If you’re planning to buy or sell a house, changes are on the way. The creation of the Consumer Financial Protection Bureau and the tightening of mortgage lending rules mean the industry is in the process of being turned upside down. WNPR’s Harriet Jones reports.
It’s been a turbulent period for the mortgage industry and four years after the financial crisis, the debates are still going on.
At New Haven’s Lawn Club, the Connecticut Mortgage Association met to discuss the latest regulatory changes. The financial crisis had at its heart mortgage backed securities – bundles of hastily arranged, poorly underwritten mortgages on loans that went bad, and for which no-one in the system would take responsibility. And here’s the new bottom line for mortgage professionals. If a loan is considered to have been originated improperly, Freddie Mac and Fannie Mae are having increasing success in forcing mortgage lenders to buy back that bad loan. Gil Ginsburg of Avistar Capital Group, headquartered in Wallingford.
“Part of what is the underlying problems is the fear of buybacks, and so everybody is running, if you will, a little scared, maybe justified, maybe not, about the potential for buybacks.”
That’s lead to big changes in the way mortgage companies deal with loans. Whereas before the crisis, he says a mortgage originator might touch a client’s file two or three times, now it’s six times or more as paperwork is sent back and forth, checked and rechecked.
“The unintended consequences for the consumer is the time delay – takes much longer to do everything – and in many cases it can become more costly, both for the consumer and for the company.”
Ginsburg says many smaller mortgage lenders have gone out of business, and the new climate has further inhibited the recovery in the housing market. Changes for appraisers meanwhile, began even before the financial crisis, as concern rose about the effects of a too cozy relationship between lenders and the professionals who set home values. Denny Maisano began his career as a residential appraiser and he says some of that reputation was justified.
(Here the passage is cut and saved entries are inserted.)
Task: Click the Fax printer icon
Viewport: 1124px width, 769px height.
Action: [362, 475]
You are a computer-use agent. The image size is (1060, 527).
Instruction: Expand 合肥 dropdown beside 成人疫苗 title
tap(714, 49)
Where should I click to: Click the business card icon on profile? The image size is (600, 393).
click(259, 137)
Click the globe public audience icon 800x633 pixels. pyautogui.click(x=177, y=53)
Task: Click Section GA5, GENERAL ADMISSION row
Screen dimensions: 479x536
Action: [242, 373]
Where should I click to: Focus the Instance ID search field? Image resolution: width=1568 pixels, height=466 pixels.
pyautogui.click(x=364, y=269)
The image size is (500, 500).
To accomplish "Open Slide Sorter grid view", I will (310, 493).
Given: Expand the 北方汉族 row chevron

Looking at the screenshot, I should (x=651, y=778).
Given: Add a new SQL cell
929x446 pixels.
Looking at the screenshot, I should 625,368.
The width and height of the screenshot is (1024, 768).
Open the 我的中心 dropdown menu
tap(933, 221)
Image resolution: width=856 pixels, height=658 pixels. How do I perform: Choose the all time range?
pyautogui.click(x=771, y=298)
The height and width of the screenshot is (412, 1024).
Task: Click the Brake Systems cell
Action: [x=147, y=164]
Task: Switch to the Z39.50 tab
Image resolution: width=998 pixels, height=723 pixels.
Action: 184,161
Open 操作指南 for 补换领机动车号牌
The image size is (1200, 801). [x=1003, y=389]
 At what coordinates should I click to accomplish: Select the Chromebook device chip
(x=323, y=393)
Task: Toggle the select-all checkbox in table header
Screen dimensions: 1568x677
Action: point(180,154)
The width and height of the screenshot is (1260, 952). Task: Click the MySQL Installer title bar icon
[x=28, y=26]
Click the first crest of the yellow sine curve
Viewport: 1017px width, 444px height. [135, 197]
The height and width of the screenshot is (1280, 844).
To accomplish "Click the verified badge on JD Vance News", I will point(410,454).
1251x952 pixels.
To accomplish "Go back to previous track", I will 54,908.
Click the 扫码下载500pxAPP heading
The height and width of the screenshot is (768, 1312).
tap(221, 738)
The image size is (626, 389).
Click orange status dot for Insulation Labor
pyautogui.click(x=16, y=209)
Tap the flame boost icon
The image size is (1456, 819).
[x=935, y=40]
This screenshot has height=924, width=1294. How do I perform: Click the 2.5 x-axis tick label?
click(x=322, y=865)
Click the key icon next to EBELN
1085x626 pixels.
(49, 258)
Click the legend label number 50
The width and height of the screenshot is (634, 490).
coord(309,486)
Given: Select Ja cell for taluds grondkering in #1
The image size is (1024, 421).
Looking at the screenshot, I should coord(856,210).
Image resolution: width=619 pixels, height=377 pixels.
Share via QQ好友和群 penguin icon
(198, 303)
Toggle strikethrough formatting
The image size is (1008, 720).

“There definitely was pressure in the good old days, where the broker or the lender would call up and say ‘Den, if you kill one more appraisal, you’ll never….!’ And ‘I need another $20,000’ and those types of abuses.”
While he says they were much less prevalent in New England than in hotter parts of the market elsewhere in the country, he acknowledges that things needed to change. But, he says the way changes have been implemented, makes no sense.
“It’s forced appraisers out of business, it’s hurt borrowers because values have been lowered, it’s let incompetent appraisers stay in the business and its really had very little positive effect.”
The reforms placed a firewall between lenders and appraisers, so that banks originating a loan can no longer do business with a local appraiser that they know and trust. They must have the process managed by a third party – an appraisal management company. Maisano, who now runs appraisal management for his company, Strategic Information Resources says while that stops the cronyism, it also in some cases leads to worthless valuations.
“Let’s say you have a national appraisal management company, that will send an appraisal out to bid, and they will give that to an appraiser that meets a timeframe criteria and a fee criteria – no real determination as to whether he’s the most qualified for that property.”
Maisano also says the system has led to a drastic cut in fees for appraisers, which is in turn leading to a contraction of the industry. But what of the consumer – the home buyers and sellers that these changes are designed to protect? Real estate attorney Jay Hershman from Baillie and Hershman based in Cheshire says he’s heartened by the new focus of the Consumer Financial Protection Bureau.
“They’ve really honed in on trying to make the consumer experience a much better one, in the sense that there won’t be any surprises from the time that a consumer applies for a loan to the time the consumer closes the transaction.”
But even as a fan of the process he says some of the new rules could have unintended consequences. For instance, it’s proposed that if any last-minute change is made to loan documents, it must trigger a new three day waiting period before the sale can close. It’s supposed to give consumers time to review and agree with the change, but it may also be a huge inconvenience.
“A number of times we’ll have people buying and selling a home on the same day. Their moving truck may be backed up in the driveway waiting to unload, kids need to get into school, and they find they can’t close for another three days. Well now if they’re buying a house and their seller has to wait three days, now they have to wait three days, it’s a chain effect that could be tremendously complicated to figure out when everybody’s three day period will match up.”
And as home sales begin to pick up in Connecticut and elsewhere around the nation, the drastic changes to the mortgage industry and the uncertainty over some of the rule changes may start to become much more apparent.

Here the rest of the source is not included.